Copy out the lines from the one containing "Where should I click to: Open" through the one containing "Viewport: 1097px width, 604px". Change "search box" to "search field" and leave everything else the same.
++++ EXERCISE INPUTS
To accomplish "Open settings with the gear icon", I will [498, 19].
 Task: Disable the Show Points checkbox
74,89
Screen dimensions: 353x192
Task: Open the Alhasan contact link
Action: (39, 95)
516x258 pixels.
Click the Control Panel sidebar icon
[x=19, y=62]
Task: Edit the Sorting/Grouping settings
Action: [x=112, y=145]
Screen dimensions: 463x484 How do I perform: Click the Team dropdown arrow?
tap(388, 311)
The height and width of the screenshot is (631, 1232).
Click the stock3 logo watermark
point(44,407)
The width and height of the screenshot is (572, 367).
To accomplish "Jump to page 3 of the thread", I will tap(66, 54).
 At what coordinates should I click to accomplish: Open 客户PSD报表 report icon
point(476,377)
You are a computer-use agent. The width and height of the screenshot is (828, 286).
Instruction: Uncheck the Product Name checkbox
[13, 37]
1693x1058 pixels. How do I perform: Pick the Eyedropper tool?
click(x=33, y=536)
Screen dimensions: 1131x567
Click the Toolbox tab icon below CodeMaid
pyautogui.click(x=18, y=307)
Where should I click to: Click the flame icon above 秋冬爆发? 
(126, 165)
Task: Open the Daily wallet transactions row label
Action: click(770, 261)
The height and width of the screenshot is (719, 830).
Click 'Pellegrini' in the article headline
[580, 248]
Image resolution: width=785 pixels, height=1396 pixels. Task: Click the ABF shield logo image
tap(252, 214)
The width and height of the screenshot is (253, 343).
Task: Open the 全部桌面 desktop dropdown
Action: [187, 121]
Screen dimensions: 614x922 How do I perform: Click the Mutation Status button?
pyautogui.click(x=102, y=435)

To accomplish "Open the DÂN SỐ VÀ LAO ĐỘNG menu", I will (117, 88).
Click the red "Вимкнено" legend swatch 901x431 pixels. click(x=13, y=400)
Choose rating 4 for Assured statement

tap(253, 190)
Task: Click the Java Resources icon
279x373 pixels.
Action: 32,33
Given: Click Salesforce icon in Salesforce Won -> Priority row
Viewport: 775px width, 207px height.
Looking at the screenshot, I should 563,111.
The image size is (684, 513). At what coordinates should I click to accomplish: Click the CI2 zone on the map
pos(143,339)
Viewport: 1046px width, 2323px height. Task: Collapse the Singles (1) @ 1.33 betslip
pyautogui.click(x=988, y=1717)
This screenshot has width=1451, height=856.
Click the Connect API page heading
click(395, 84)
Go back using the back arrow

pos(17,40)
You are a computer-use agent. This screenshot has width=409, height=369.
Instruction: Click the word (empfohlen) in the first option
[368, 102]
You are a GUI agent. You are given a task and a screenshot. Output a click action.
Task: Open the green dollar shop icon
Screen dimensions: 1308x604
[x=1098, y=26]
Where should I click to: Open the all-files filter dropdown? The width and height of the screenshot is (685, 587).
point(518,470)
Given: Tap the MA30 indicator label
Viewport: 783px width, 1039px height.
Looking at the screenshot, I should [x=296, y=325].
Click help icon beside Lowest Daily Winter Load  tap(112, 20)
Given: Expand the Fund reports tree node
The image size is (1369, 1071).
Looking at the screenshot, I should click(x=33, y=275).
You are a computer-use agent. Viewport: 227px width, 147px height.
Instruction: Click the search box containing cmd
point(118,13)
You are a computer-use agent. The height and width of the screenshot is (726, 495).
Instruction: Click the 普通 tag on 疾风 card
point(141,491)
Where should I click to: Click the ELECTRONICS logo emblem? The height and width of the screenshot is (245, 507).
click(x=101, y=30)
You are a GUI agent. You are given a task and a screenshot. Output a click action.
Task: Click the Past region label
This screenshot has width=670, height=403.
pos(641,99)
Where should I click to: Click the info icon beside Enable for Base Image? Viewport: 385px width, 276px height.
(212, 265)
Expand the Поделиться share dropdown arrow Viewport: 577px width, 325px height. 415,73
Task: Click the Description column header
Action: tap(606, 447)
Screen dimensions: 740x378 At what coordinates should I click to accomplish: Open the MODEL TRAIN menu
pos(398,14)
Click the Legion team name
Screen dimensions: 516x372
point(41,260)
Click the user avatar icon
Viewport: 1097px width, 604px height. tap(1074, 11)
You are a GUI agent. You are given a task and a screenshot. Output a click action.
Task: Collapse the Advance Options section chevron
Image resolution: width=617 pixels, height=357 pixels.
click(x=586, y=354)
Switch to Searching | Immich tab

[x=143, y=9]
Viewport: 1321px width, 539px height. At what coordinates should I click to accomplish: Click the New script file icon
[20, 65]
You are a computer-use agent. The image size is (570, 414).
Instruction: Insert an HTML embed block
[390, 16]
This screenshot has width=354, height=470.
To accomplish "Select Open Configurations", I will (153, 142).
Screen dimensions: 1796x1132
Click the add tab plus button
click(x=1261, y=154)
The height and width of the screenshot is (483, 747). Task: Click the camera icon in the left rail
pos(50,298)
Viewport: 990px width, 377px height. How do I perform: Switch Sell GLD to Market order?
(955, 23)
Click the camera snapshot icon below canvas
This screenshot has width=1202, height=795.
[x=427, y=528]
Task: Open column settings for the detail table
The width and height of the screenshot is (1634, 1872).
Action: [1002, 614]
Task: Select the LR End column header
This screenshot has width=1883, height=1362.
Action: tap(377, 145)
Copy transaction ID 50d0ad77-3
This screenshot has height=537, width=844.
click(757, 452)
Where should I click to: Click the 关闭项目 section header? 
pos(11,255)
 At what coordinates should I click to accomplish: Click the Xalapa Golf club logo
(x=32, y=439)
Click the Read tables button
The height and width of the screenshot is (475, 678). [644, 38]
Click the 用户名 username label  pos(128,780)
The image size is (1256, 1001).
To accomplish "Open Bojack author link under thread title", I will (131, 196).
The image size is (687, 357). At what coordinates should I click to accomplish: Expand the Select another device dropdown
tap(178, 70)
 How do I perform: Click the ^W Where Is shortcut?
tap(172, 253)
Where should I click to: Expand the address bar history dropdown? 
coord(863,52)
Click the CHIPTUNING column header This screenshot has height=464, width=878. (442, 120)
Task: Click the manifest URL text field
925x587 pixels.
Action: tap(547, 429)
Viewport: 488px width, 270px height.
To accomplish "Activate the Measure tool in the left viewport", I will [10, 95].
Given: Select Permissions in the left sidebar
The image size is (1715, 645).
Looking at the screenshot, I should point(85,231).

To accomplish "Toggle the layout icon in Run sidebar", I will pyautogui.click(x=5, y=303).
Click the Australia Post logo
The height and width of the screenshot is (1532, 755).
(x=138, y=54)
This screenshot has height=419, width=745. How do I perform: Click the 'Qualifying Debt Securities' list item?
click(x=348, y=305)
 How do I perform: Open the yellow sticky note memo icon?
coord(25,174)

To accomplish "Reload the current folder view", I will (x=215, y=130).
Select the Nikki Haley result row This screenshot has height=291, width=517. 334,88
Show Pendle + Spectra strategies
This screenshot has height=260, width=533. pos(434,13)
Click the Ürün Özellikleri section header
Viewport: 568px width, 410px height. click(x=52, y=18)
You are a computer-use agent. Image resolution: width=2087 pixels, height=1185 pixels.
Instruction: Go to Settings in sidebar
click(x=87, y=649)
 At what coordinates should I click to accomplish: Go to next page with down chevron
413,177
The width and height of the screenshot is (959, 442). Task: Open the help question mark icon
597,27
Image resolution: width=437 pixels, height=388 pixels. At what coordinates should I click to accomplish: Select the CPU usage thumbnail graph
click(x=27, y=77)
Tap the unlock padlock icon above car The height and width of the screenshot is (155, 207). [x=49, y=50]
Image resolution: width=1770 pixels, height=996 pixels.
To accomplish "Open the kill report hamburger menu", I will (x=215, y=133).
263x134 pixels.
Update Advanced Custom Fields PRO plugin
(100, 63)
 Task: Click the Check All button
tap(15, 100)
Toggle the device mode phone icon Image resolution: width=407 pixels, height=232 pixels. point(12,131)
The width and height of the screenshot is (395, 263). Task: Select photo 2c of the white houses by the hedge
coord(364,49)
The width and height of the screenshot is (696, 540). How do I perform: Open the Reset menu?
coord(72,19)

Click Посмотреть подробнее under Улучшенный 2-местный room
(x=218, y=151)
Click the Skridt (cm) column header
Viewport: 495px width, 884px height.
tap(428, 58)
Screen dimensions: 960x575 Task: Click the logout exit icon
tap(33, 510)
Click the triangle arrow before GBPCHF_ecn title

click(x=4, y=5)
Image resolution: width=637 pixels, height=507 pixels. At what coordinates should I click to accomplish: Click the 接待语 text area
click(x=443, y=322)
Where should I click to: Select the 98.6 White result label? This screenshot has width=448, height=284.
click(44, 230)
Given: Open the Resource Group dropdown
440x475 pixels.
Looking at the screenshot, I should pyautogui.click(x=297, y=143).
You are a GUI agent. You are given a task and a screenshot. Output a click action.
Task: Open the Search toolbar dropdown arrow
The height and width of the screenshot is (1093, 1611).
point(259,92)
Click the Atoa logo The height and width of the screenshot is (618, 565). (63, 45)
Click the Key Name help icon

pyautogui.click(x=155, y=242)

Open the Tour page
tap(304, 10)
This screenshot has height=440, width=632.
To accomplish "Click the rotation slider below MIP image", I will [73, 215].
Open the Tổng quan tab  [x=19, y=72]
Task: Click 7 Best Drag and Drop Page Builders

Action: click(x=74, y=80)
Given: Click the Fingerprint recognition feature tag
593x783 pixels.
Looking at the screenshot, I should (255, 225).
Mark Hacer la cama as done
++++++++
● COMPLETE OUTPUT:
Where should I click to: Open the all-files filter dropdown? The width and height of the screenshot is (685, 587).
point(518,470)
Given: Tap the MA30 indicator label
Viewport: 783px width, 1039px height.
Looking at the screenshot, I should [x=296, y=325].
Click help icon beside Lowest Daily Winter Load  tap(112, 20)
Given: Expand the Fund reports tree node
The image size is (1369, 1071).
Looking at the screenshot, I should click(x=33, y=275).
You are a computer-use agent. Viewport: 227px width, 147px height.
Instruction: Click the search field containing cmd
point(118,13)
You are a computer-use agent. The height and width of the screenshot is (726, 495).
Instruction: Click the 普通 tag on 疾风 card
point(141,491)
Where should I click to: Click the ELECTRONICS logo emblem? The height and width of the screenshot is (245, 507).
click(x=101, y=30)
You are a GUI agent. You are given a task and a screenshot. Output a click action.
Task: Click the Past region label
This screenshot has width=670, height=403.
pos(641,99)
Where should I click to: Click the info icon beside Enable for Base Image? Viewport: 385px width, 276px height.
(212, 265)
Expand the Поделиться share dropdown arrow Viewport: 577px width, 325px height. 415,73
Task: Click the Description column header
Action: tap(606, 447)
Screen dimensions: 740x378 At what coordinates should I click to accomplish: Open the MODEL TRAIN menu
pos(398,14)
Click the Legion team name
Screen dimensions: 516x372
point(41,260)
Click the user avatar icon
Viewport: 1097px width, 604px height. tap(1074, 11)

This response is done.